Ублала покачал головой.
– Ты втрескался в одну из них?
– Точно. У меня не было шанса.
Тегол посмотрел на Бугга, потом снова на Ублалу.
– У тебя не было шанса. Странное заявление. Объясни.
– Это нечестно, вот что. Нечестно. Вы не поймете. У вас такого нет. Ну кто я такой? Всего лишь игрушка? Только из-за того, что у меня большой…
– Погоди, – прервал Тегол. – Давай разберемся, правильно ли я понял, Ублала. Тебе кажется, что они просто пользуются тобой. И их интересуют только твои… э-э… причиндалы. Им нужен от тебя только секс. Не преданность, не верность. Они пользуются тобой по очереди, им наплевать на твои чувства, на твою утонченную натуру. Они и не думают обнять тебя напоследок или поговорить. Так?
Ублала кивнул.
– И ты из-за всего этого несчастен?
Он снова кивнул, шмыгнул носом, оттопырил нижнюю губу; рот перекосило в скорбной гримасе, правая щека задергалась.
Тегол смотрел на него несколько мгновений, потом вскинул руки.
– Ублала! Ты что, не понимаешь? Ты очутился в мужском раю! О таком мы все только мечтаем!
– Но мне нужно что-то большее!
– Нет! Не нужно! Поверь мне! Бугг, ты разве не согласен? Скажи ему!
Бугг нахмурился и кивнул.
– Ублала, все так, как говорит Тегол. Если считать, что это горькая правда, и если считать, что хозяин обожает наслаждаться горькой правдой, что многие сочтут необычным и даже нездоровым…
– Спасибо за поддержку, Бугг, – прервал, нахмурившись, Тегол. – Ступай приберись, ладно?
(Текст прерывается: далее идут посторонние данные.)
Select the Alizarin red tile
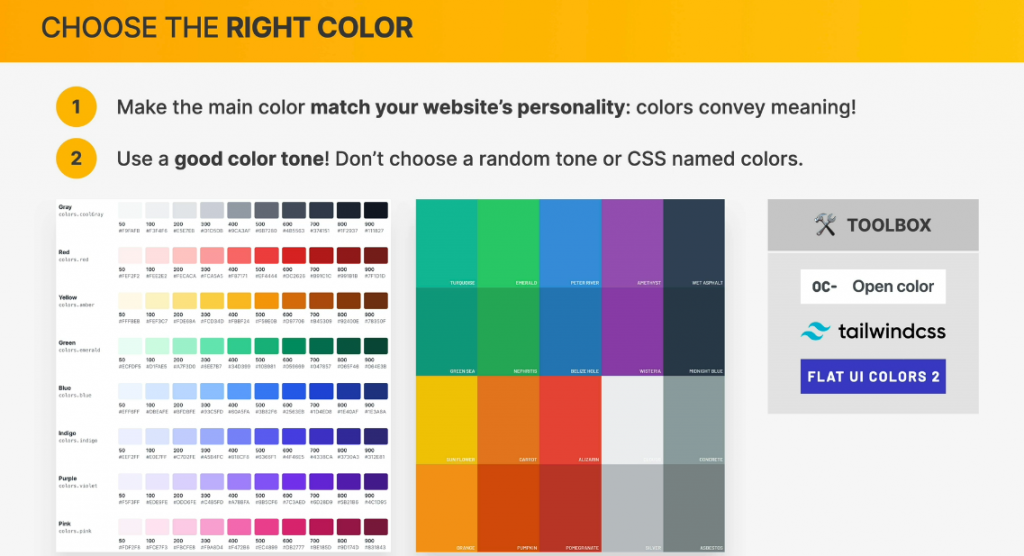 [x=570, y=420]
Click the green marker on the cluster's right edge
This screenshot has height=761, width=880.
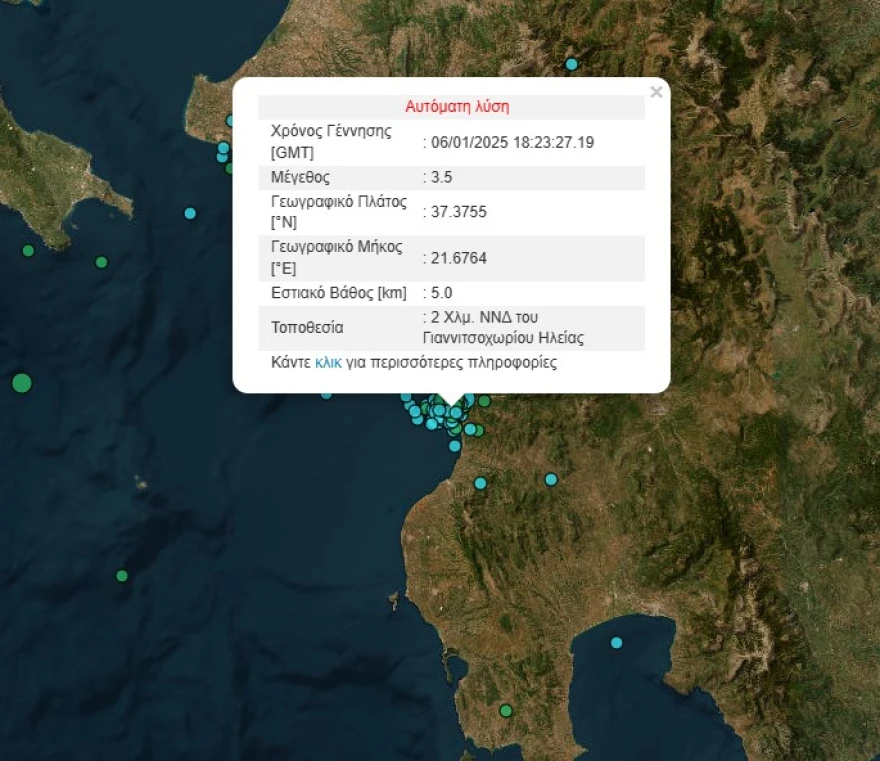coord(484,401)
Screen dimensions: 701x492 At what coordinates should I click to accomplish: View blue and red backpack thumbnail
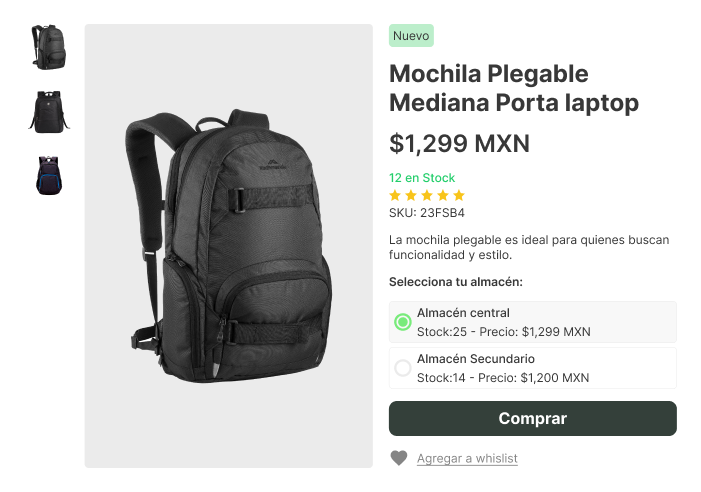point(47,175)
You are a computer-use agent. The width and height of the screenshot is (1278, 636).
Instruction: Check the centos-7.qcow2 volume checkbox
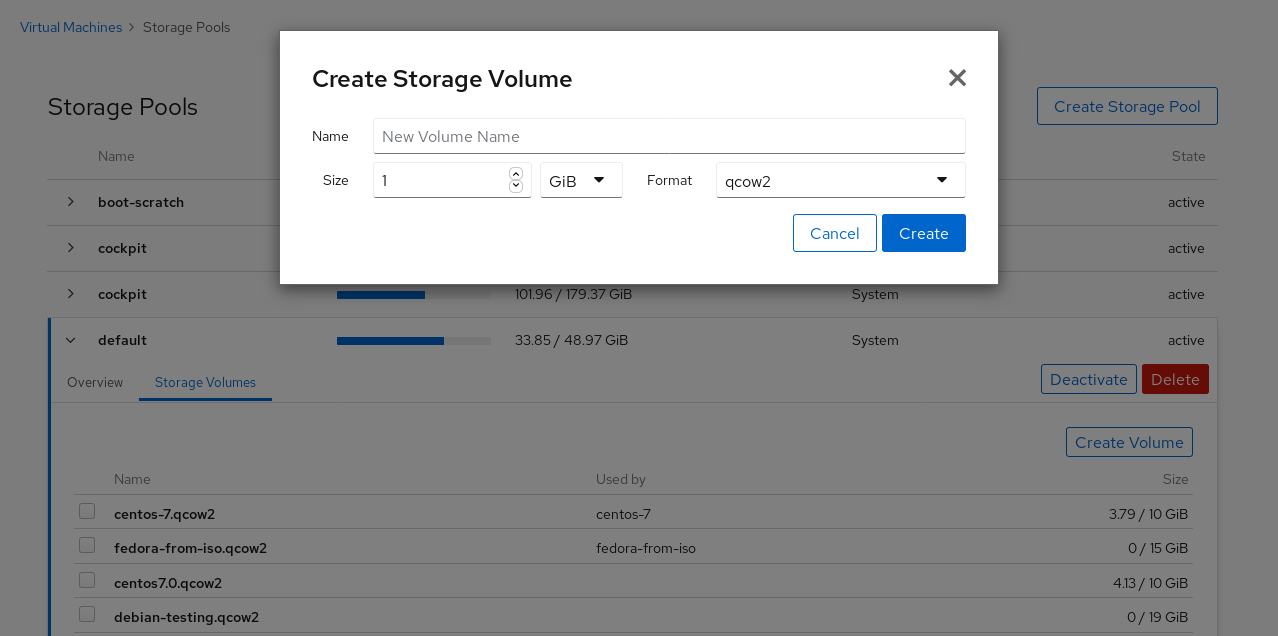(87, 512)
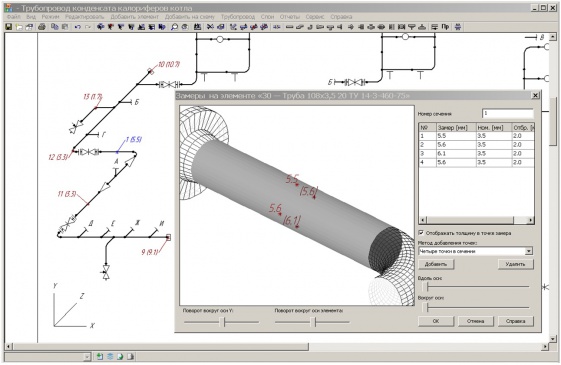Confirm dialog with the OK button
The width and height of the screenshot is (561, 365).
click(x=436, y=321)
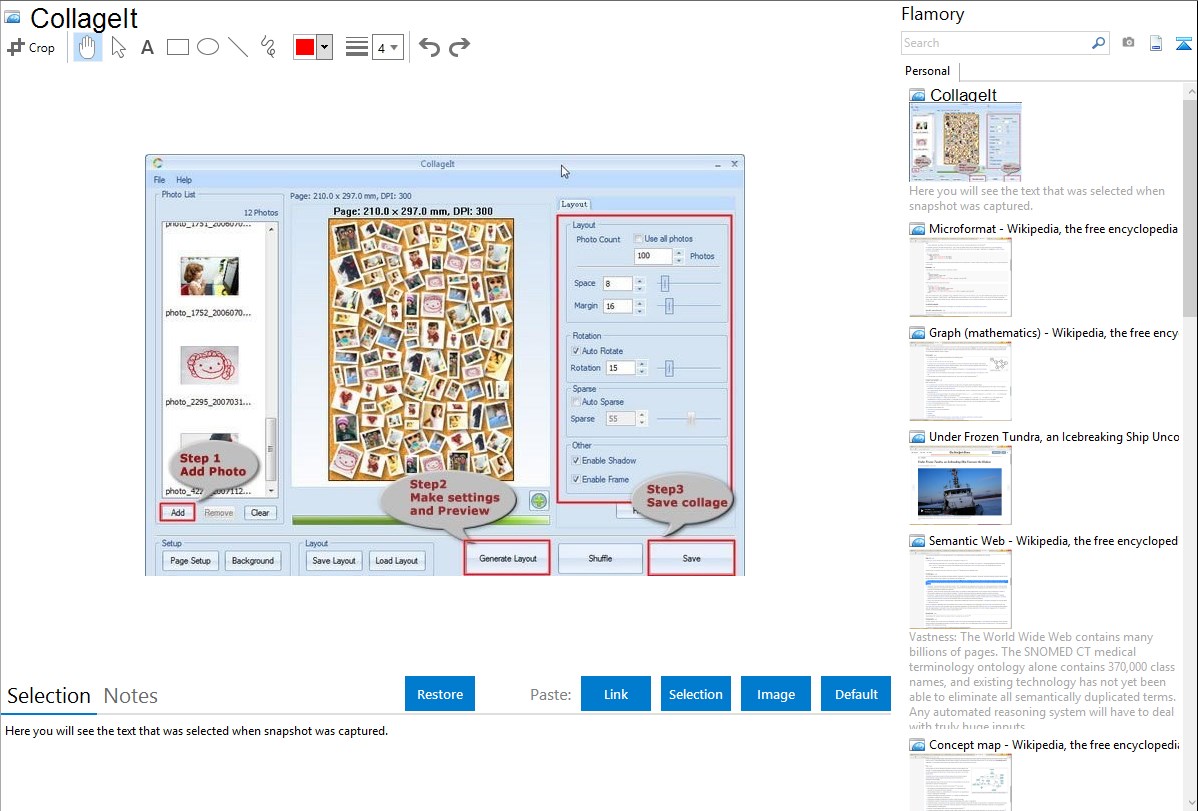Choose the arrow pointer tool
Viewport: 1198px width, 811px height.
click(118, 47)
Он снова повернулся к Ублале.
– Ты – вершина достижения самца, мой друг… Погоди-ка! Ты сказал, у меня такого нет? Что ты имел в виду?
Ублала моргнул.
– То есть? Э-э… вы тоже на этой вершине, или как вы там ее называете – тоже?
Бугг хрюкнул.
– Он там не был месяцами.
– Ну все, хватит! – Тегол подошел к очагу и вытащил то, что осталось от плетеной шляпы. Он затоптал пламя, потом водрузил опаленные ошметки на голову. – Ладно, Бугг, пойдем, вытащим ее. А этот безмозглый гигант пусть горюет тут в одиночестве. Сколько оскорблений может выдержать чувствительный человек вроде меня?
Над шляпой поползли язычки дыма.
– Она сейчас опять разгорится, хозяин.
– Ну так и от дождя должна быть какая-то польза, да? Пошли.
В узком проулке поток воды глубиной по лодыжку несся к забитому стоку, где уже собралось небольшое озерцо.
– Вам бы побольше сочувствия проявлять к Ублале, хозяин, – сказал Бугг через плечо. – Он очень несчастлив.
– Сочувствовать надо тому, у кого маленький член, Бугг. А над этим пускают слюни три женщины, ты не забыл?
– Вообще-то, отвратительная картина.
– Ты слишком долго был слишком старым, дорогой слуга. В слюнях, по сути, нет ничего отвратительного. – Тегол подумал. – Или есть?.. Нам обязательно говорить о сексе? Меня сейчас в тоску бросит.
– Упаси Странник.
– Ладно, где она?
– В борделе.
– Вот это уже действительно печально.
– Похоже на новоприобретенную зависимость, хозяин. Чем больше она его кормит, тем он голоднее.
Путники пересекли аллею Турола и направились в квартал Проституток. Ливень ослаб, над головой неслись последние тучи грозы.
– Да, – прокомментировал Тегол, – неподходящие условия для моей самой ценной сотрудницы. Почему-то мне кажется, что это я должен рыдать в углу, а не Ублала.
– Может, Шурк просто не хочет мешать дело с удовольствием.